AnxiousAnnie13 · 19/05/2020 13:27

I’m being totally ridiculous. I have an 11 month old DD and am so terrified of being pregnant again. I didn’t have what anyone would consider a bad pregnancy but because I have had anxiety and severe emetophobia for years, being pregnant really ruined my mental health. My morning sickness was just nausea but I was on anti sickness tablets throughout and I spent 7 weeks signed off work and not getting out of bed because I just couldn’t cope. There’s no way I can do it again, especially with DD because I couldn’t look after her.
A few weeks ago we had a contraception mishap and I was worried I could have got pregnant, but I had a couple of negative pregnancy tests and then about 2.5 weeks later my first period after giving birth arrived. DH and I had sex the other day, using contraception, but now I’m really worried because it was during peak fertility time based on when my last period started. I know how unlikely it is that I’ll be pregnant, but I know I’m going to spend the next two weeks anxious about it, and I’m scared I’ll never be able to enjoy sex again.
I’ve tried the pill but it makes my anxiety worse, so want to avoid any hormonal contraceptives. Even if was on them I think I’d still sorry! I honestly want to be sterilised because I can’t cope with this at all. I can’t live like this until menopause!

OP posts:
BlackWhitePurple · 19/05/2020 13:29

Have you talked about this with your GP? They may be able to offer you different anti-emetics which take the nausea away, or counselling of some kind to help with the phobia. Or they might suggest contraception options.
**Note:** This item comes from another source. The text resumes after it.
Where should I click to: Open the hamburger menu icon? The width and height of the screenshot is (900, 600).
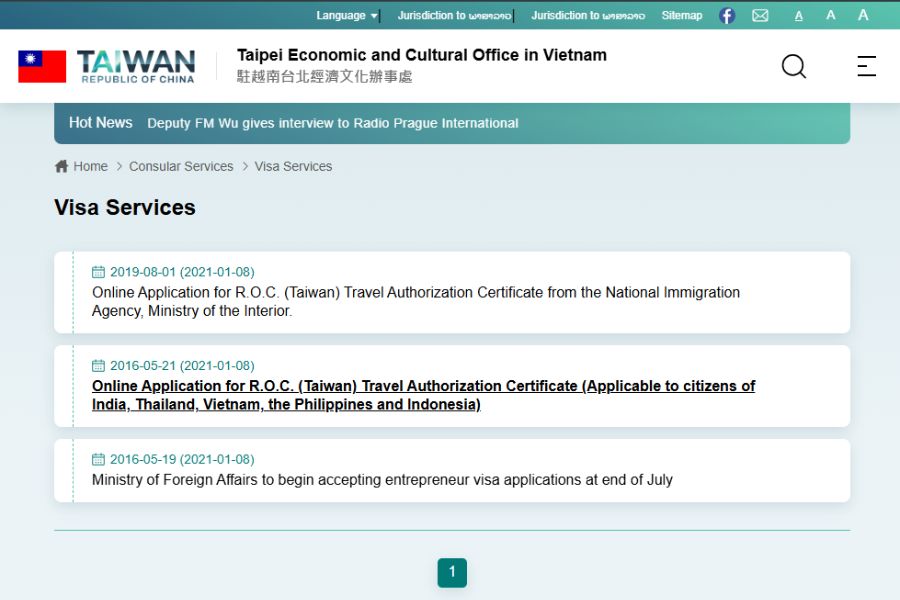pyautogui.click(x=866, y=66)
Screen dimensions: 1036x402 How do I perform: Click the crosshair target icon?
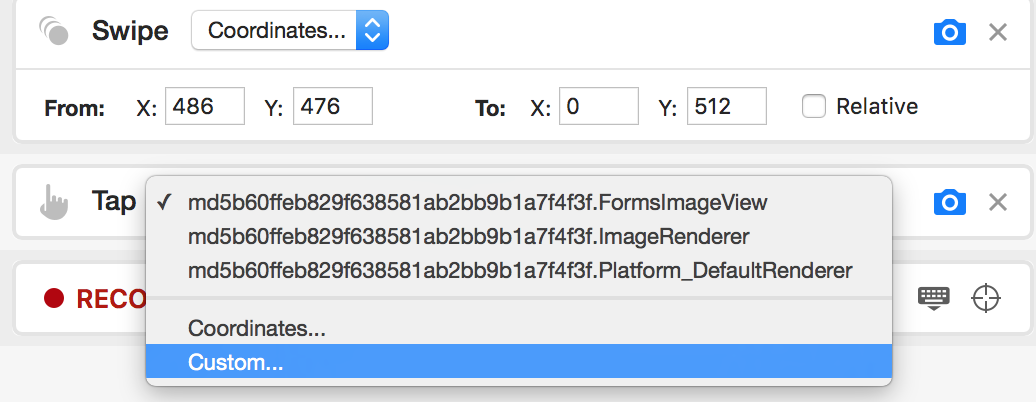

Emetophobia can be helped massively (I suffer from it too, and have had therapy which vastly improved things - I'm considering hypnotherapy as a next step as well).

SqidgeBum · 19/05/2020 13:36

Have you looked into non-hormonal contraceptives, like the copper coil? I cant take any hormonal contraception but there are other options.

I 100% get your fear. I cried on the way out of hospital on DD1 because I knew I had to do it all again. I didnt want to leave DD without a sibling. I am now 16 weeks pregnant. I have survived but I cant say I am enjoying things.

If you dont want another baby, then talk to your gp. They can help. There are ways of avoid these worries.

chocolate26 · 19/05/2020 13:51

Hi OP, I'm in a similar situation to you. I'm coming up 36 weeks pregnant with our first and very much wanted baby and have had an extremely tough pregnancy with my anxiety being unbearable and also severe sickness and becoming anemic. There is no way I will be having another baby and I am feeling very nervous about having sex again after the baby is born! I can't take hormonal contraceptives and have tried the copper coil previously but that caused awful bleeding and pain.

Me and DH are trying to work out what to do, obviously there's condoms but they don't feel safe enough and my DH doesn't like them either. He doesn't want any more children either but also doesn't want to have a vasectomy which is understandable.

Have you spoken to your partner about a vasectomy?